**WORK ORDER**
With pictures omitted, copy exactly the lines from the one containing "Click the blue left border of the code block" through the end of the records below.

**INFORMATION**

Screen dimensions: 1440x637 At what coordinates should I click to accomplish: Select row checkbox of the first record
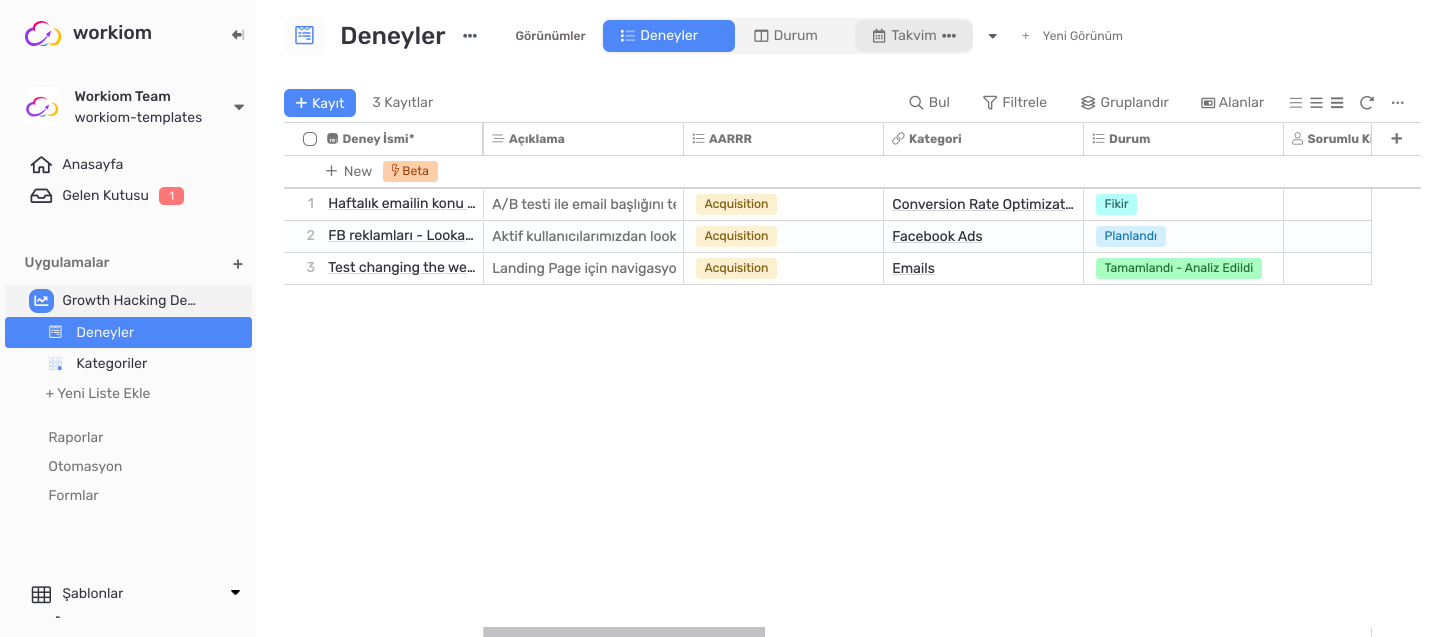[310, 203]
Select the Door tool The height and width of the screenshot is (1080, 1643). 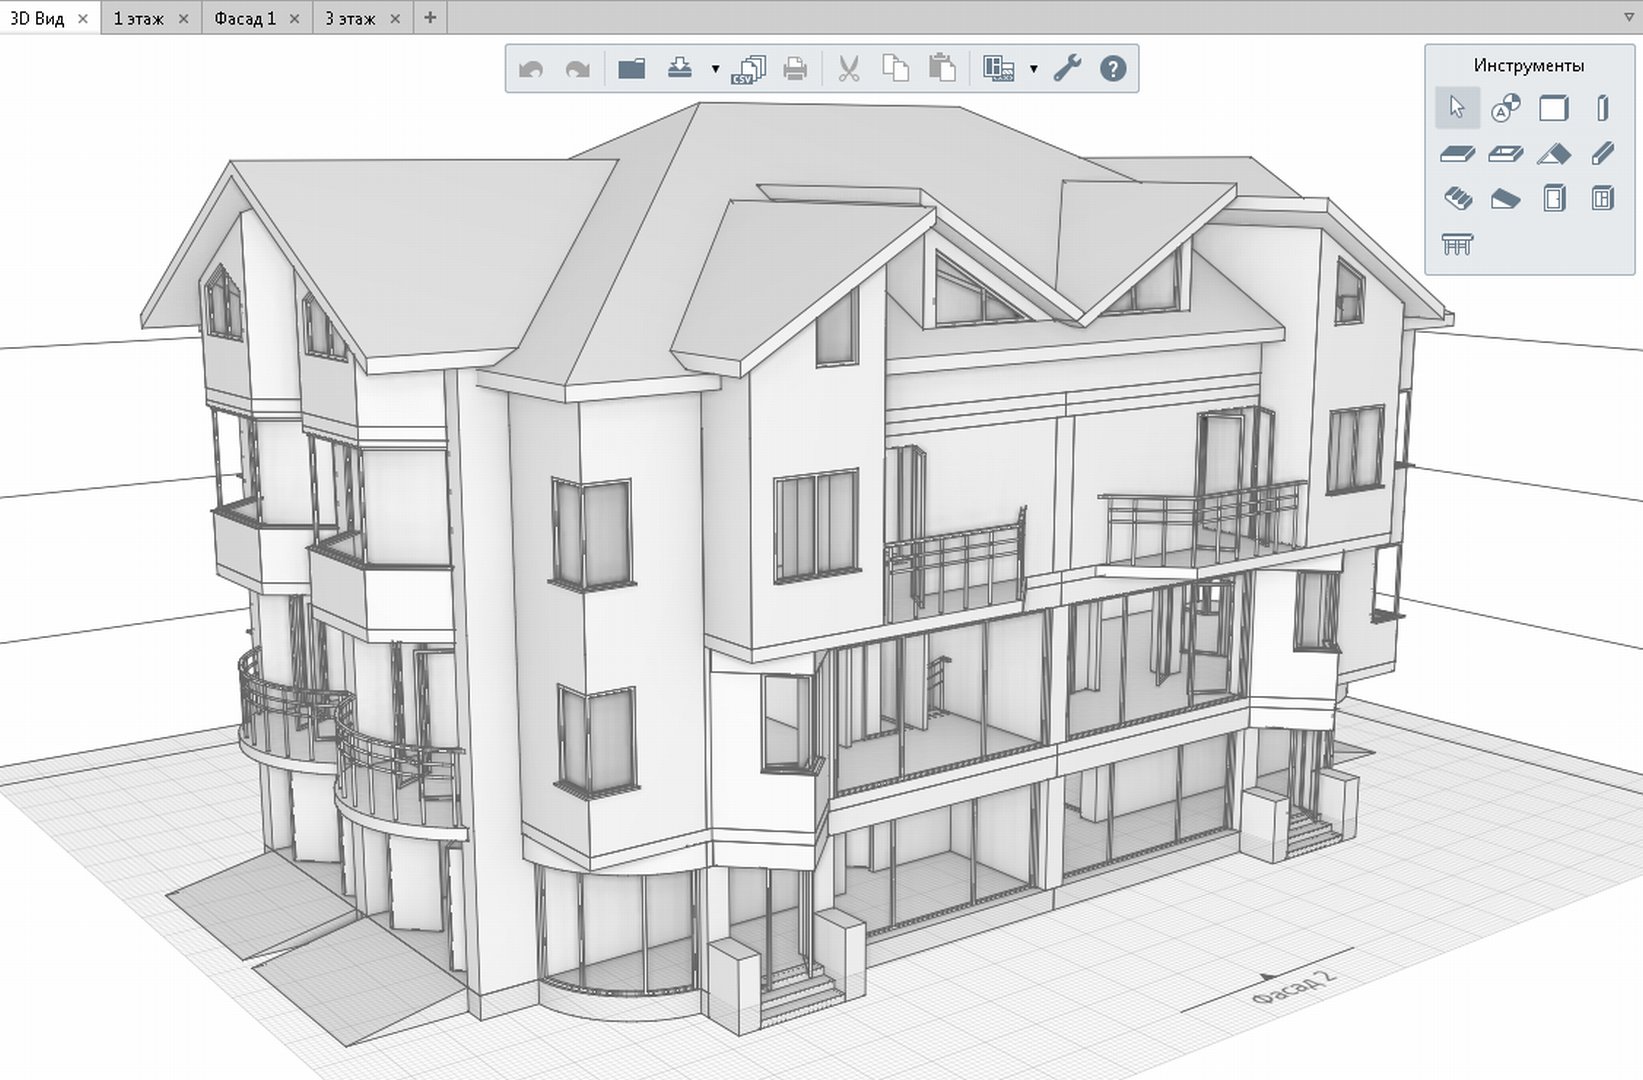(x=1553, y=199)
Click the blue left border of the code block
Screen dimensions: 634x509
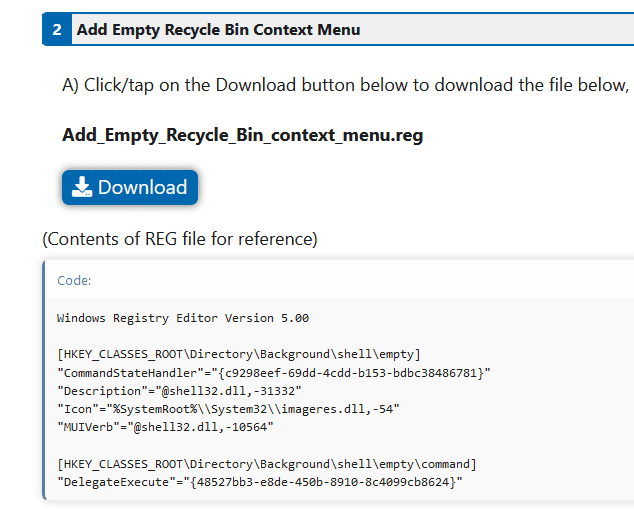point(44,380)
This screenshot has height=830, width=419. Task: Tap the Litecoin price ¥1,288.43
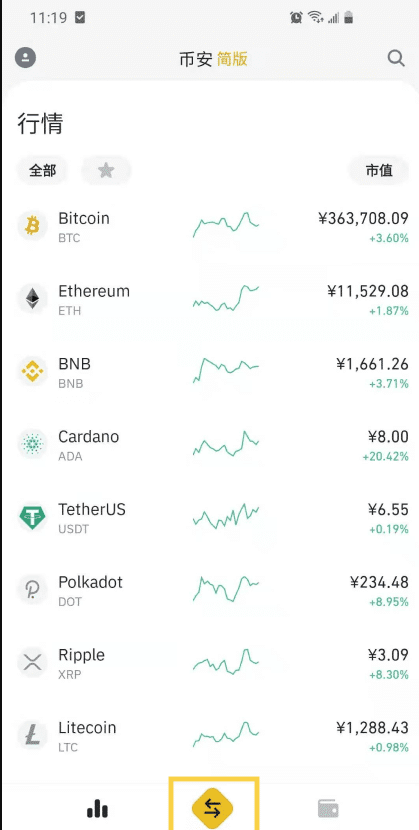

**TASK SOLUTION**
Click the blue left border of the code block
Screen dimensions: 634x509
point(44,380)
This screenshot has height=830, width=419. Task: Tap the Litecoin price ¥1,288.43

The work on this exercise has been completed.